In fact, if you go to the corresponding Wikipedia page (http://en.wikipedia.org/wiki/Love_Actually) you will see that in the Infobox there is a hash link to the "Cast" section in the same page. There you can find a list of the actual actors.
A similar problem happens with the resource http://dbpedia.org/resource/11%2709%2201_September_11 .
Here a lot of objects refer to wrong resources, instead of the actual ones.
Talking with Pablo Mendes in the developer mailing list, he said the problem should be in this file: http://dbpedia.hg.sourceforge.net/hgweb/dbpedia/extraction_framework/file/dec26907888b/core/src/main/scala/org/dbpedia/extraction/mappings/InfoboxExtractor.scala.
I made an intermediate fix: now the framework extracts
res:Love_Actually ont:starring res:Love_Actually%23Cast
instead of
res:Love_Actually ont:starring res:%23Cast
This has the advantage that http://dbpedia.org/resource/%23Cast if not the value of many movies.
The final solution would obviously be to navigate to the respective SectionNode and parse the list.
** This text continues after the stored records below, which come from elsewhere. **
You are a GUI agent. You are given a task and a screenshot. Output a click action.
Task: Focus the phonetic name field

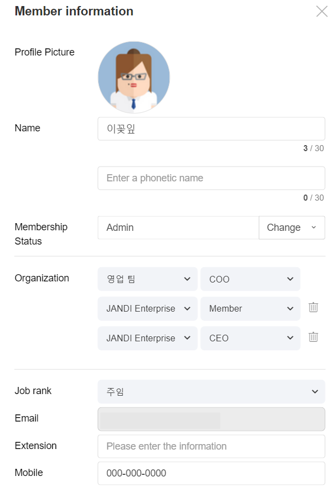(x=211, y=178)
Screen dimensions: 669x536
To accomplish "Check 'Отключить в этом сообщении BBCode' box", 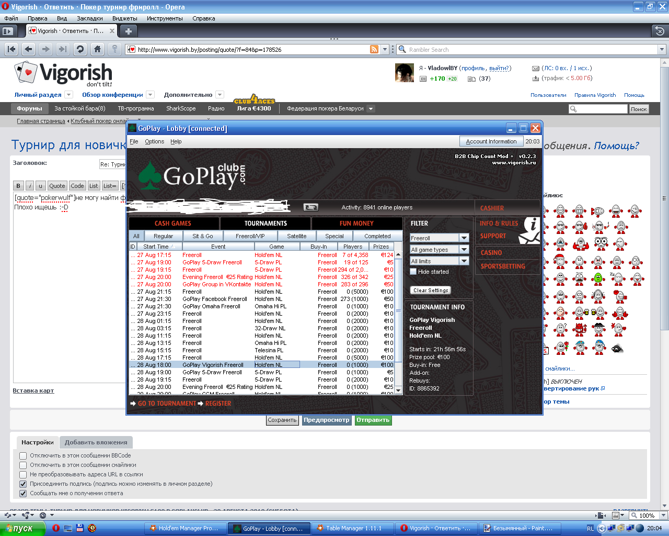I will [23, 456].
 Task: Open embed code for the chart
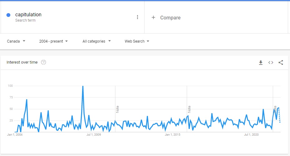271,62
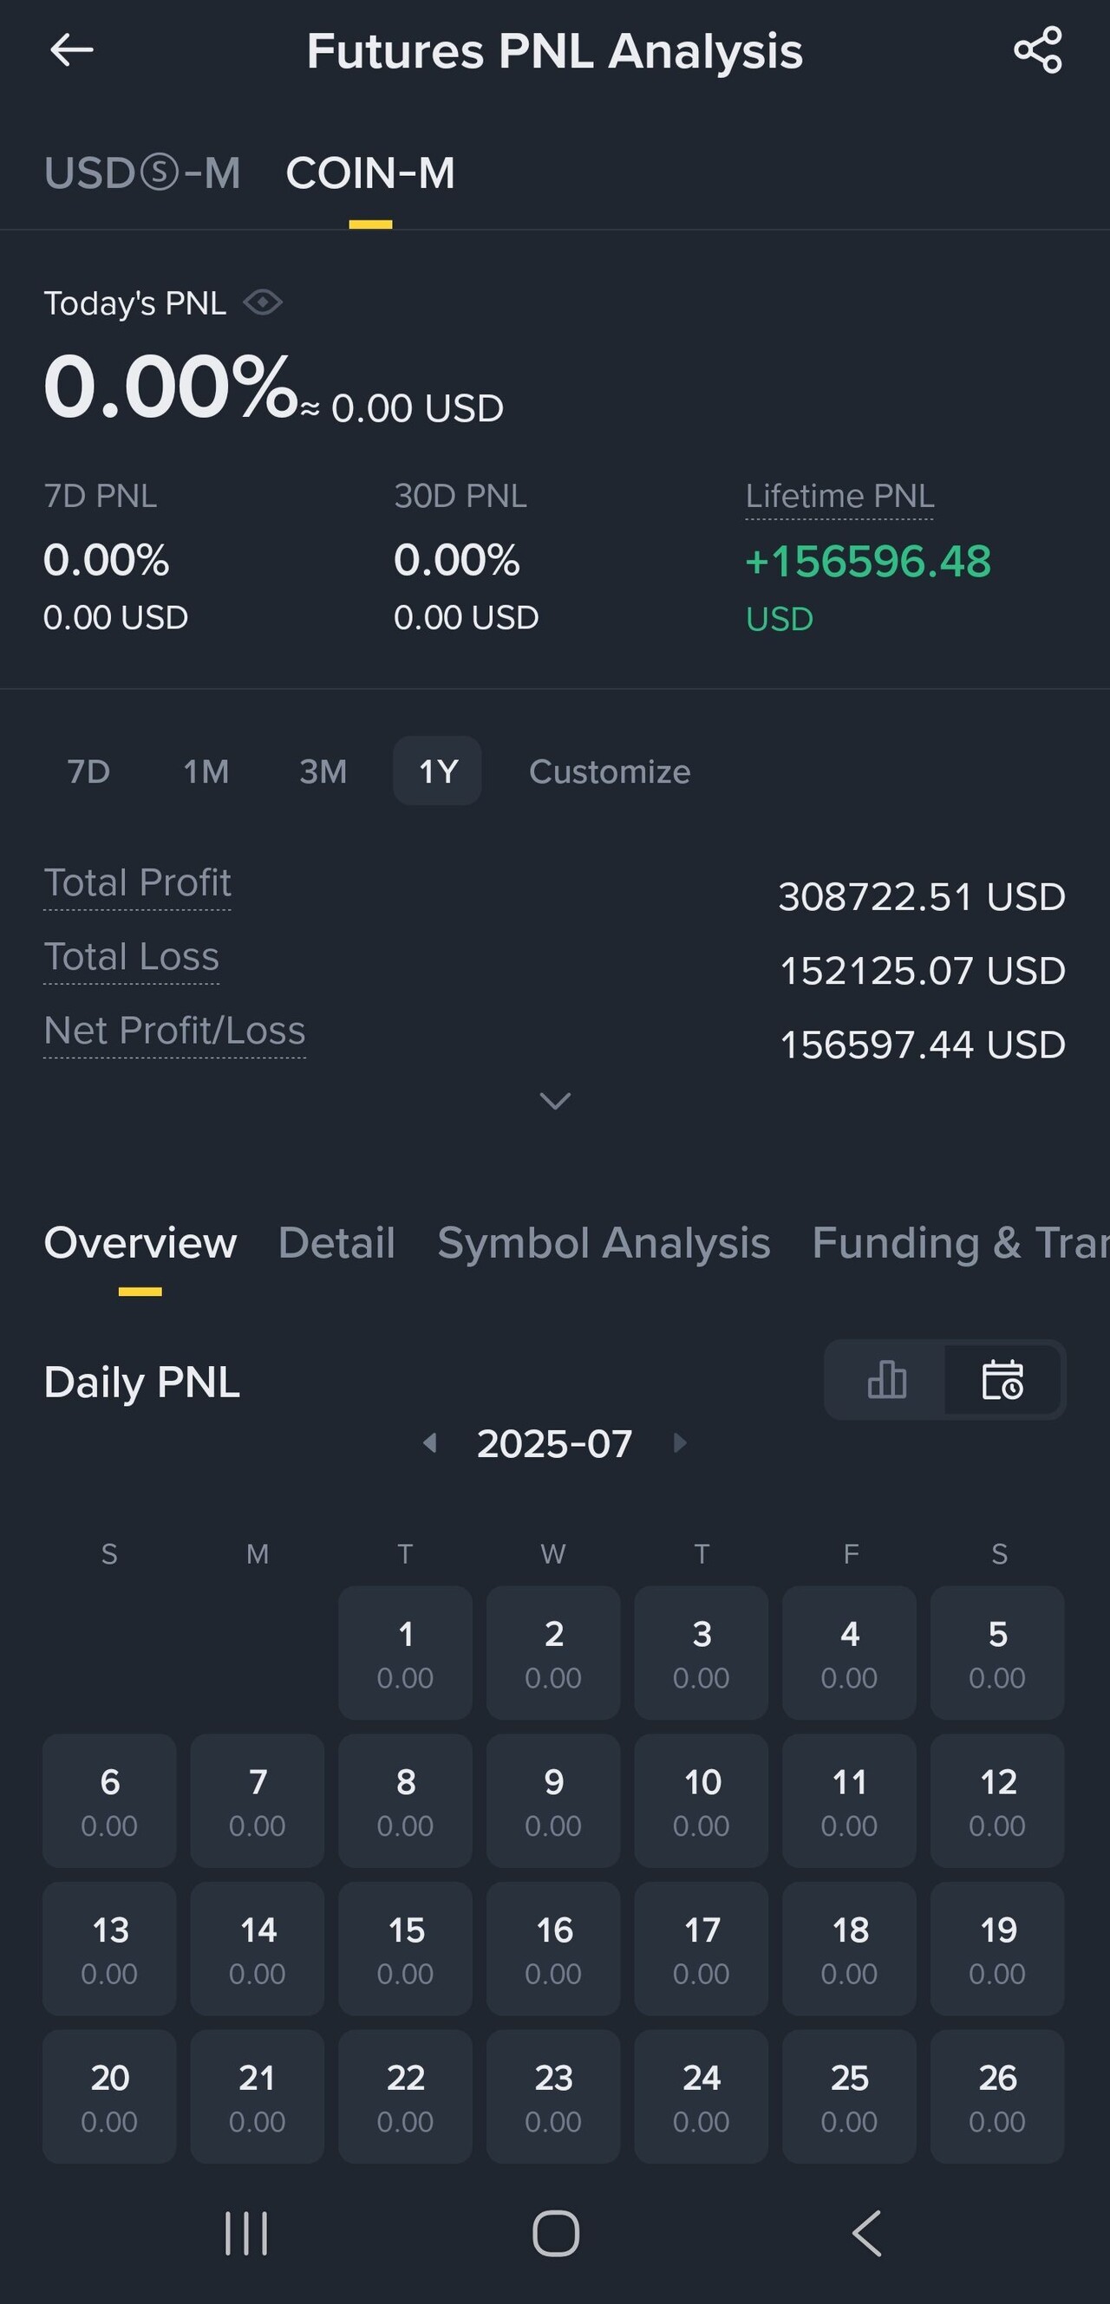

The object has to be directly after the '* '. Note that this would require some re-factoring in the ObjectParser and the other data parsers.
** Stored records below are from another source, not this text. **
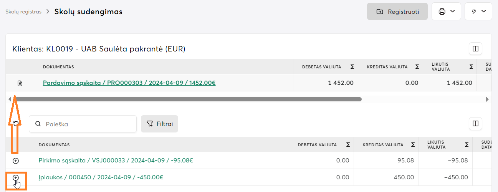Image resolution: width=498 pixels, height=192 pixels.
Task: Click into the Paieška search field
Action: click(x=88, y=124)
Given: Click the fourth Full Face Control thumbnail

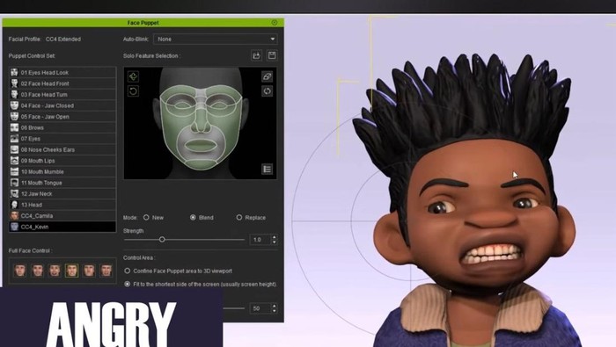Looking at the screenshot, I should click(71, 271).
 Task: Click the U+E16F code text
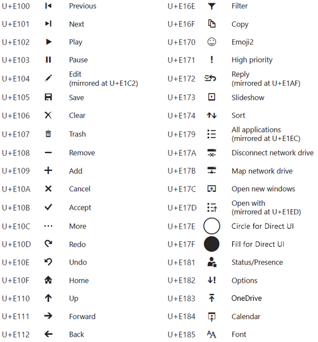pos(181,24)
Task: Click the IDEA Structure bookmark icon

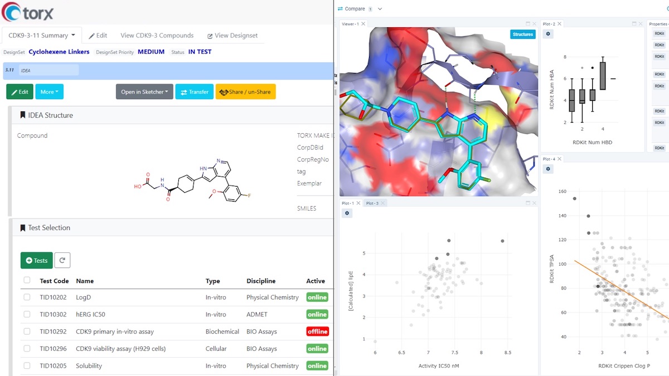Action: [23, 115]
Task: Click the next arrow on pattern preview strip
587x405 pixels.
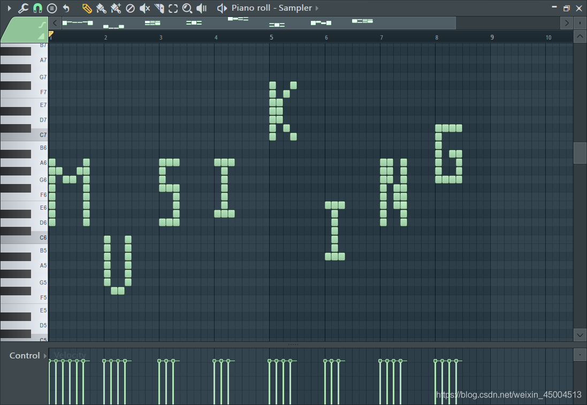Action: tap(567, 22)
DBpedia URIs with %23 don't really make sense, do they? We'll see what we can do. Actually extracting lists from sections seems like a major effort for which probably won't have time.
I do agree with you on the fact that DBpedia hash URIs used in this way are not very informative.
The main problem is that in Wikipedia more and more pages adopt this technique when the data is too big to be contained within an Infobox, then a hash link to another section in the same page is used.